Staff at the Los Angeles Times, shaken by months of turmoil, voiced anxiety on Monday over Chicago billionaire Sam Zell’s planned buyout even as the paper ran a story about the real estate mogul’s reputation as a hard-nosed “grave dancer.”
“There is definitely trepidation and uncertainty,” reporter Andrew Blankstein told Reuters. “The employees are going to be taking on a lot of the risk of the deal. But they could also get rewards. The question in a struggling industry is which way do we go?”
Some staffers expressed qualms that Zell lacks previous newspaper experience and that the 65-year-old Chicagoan has described his Tribune bid strictly as a financial investment.
“What we’re looking for is an owner who wants to build the company and make it a better newspaper and recognizes that we have a public service role,” veteran legal affairs reporter Henry Weinstein.

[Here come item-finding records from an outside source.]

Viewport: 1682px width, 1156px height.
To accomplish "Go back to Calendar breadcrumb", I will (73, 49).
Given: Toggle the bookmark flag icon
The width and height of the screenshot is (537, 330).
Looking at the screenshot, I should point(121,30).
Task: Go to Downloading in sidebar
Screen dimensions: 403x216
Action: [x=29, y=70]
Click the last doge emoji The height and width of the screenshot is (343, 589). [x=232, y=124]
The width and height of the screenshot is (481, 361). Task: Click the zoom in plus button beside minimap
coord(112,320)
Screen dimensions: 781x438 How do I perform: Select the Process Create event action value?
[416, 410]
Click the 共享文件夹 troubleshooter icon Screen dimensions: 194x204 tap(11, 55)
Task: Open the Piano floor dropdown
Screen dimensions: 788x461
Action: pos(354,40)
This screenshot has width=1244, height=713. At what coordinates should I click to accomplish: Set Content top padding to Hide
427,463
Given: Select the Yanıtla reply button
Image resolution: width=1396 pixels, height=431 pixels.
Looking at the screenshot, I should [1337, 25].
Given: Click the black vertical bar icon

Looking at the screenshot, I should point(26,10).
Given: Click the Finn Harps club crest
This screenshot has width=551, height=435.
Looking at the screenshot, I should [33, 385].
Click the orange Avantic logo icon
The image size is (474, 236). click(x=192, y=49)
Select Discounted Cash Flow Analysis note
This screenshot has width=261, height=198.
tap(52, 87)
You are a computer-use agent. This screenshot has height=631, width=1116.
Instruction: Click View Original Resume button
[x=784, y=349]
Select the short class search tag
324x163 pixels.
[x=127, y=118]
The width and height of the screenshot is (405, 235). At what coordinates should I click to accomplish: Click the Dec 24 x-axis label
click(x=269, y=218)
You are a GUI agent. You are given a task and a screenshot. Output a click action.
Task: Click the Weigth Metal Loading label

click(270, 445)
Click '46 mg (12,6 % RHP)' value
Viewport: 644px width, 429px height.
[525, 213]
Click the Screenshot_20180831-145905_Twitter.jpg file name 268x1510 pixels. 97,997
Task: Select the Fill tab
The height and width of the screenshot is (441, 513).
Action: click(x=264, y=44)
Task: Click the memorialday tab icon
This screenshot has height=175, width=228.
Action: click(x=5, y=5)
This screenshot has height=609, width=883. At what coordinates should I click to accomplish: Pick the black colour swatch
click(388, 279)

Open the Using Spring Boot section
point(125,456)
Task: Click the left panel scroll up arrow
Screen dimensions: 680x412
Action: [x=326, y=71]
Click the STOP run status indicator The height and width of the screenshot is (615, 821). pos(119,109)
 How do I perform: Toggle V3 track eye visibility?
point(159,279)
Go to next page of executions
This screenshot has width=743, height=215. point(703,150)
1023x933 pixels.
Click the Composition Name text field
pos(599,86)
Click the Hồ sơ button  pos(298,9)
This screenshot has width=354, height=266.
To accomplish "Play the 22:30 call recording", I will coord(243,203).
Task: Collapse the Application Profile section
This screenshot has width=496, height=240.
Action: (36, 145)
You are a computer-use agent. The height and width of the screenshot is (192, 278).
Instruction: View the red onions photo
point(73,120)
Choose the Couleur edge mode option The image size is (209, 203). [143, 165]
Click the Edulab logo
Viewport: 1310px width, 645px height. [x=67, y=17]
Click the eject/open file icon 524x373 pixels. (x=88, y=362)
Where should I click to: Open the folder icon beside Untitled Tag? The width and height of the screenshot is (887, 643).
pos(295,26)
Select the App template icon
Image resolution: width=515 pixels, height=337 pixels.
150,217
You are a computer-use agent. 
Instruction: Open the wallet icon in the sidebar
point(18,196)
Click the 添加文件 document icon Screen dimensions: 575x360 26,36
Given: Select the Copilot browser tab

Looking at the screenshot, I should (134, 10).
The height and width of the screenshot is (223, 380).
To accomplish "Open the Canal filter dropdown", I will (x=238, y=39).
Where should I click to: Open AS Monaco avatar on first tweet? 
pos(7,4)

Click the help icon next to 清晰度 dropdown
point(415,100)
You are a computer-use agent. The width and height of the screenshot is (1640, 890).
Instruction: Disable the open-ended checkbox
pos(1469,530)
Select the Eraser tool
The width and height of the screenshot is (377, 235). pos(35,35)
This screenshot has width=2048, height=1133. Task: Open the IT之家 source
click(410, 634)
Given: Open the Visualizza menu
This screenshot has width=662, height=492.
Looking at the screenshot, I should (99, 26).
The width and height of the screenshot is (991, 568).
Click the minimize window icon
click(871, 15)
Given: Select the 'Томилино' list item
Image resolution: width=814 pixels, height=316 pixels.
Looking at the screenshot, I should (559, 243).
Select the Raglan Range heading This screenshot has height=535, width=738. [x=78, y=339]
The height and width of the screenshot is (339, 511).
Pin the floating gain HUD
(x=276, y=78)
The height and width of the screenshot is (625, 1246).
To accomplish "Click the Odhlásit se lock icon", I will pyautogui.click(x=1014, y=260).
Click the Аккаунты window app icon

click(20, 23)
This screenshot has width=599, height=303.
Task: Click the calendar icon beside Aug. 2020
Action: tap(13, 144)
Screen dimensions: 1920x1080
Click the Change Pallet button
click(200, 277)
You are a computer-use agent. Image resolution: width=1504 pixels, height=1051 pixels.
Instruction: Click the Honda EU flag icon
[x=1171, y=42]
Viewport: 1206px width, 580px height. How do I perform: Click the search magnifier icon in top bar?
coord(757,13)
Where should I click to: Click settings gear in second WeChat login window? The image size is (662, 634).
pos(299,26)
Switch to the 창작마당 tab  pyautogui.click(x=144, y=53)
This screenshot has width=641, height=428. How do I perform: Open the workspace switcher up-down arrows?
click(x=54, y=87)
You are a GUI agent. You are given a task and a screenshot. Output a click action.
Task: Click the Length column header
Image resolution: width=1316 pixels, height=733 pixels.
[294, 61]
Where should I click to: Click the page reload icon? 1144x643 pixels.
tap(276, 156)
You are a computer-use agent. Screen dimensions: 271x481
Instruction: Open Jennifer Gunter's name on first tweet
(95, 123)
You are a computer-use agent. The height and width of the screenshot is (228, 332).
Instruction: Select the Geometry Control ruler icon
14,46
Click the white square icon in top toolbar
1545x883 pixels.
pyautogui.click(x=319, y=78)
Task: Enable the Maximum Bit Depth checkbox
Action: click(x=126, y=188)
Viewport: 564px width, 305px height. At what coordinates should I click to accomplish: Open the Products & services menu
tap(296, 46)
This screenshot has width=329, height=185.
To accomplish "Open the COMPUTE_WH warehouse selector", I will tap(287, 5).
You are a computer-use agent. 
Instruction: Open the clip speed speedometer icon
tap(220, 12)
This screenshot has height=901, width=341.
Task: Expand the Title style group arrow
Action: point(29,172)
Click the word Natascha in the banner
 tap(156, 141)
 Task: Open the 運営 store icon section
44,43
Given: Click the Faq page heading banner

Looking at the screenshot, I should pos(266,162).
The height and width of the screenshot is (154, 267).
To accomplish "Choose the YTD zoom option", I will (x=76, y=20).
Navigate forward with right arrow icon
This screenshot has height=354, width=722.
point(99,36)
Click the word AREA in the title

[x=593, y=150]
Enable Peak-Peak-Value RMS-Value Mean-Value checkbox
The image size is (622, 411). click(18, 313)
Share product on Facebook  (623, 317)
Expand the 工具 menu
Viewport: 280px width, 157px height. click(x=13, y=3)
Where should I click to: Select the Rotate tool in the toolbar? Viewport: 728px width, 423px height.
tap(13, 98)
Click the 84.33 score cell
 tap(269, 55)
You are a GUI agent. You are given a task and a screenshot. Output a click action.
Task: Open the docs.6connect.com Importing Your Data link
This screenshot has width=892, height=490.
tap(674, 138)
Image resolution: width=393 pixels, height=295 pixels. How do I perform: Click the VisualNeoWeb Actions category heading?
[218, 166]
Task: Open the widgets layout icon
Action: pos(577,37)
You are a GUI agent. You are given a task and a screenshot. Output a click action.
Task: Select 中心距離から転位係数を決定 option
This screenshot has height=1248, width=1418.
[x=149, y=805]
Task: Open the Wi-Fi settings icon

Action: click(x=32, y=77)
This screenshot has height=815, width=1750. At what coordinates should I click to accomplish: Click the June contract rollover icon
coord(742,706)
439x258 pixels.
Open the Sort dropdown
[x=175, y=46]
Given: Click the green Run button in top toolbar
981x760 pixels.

He added: “I’m not passing any judgments until we hear something from (Zell) about what he’s going to do with the newspaper.”
Times media critic Tim Rutten said, “I think there’s a great deal of uncertainty … because it’s a very ambiguous kind of agreement, whose implications for the journalism of the Tribune papers are pretty uncertain.”
“There’s been no love lost between L.A. and Chicago, and the fact that (Zell) is a real estate guy from Chicago just kind of reinforces this idea that once again we’re going to be the ones who are on the outs,” one Times reporter, who spoke on condition of anonymity, said.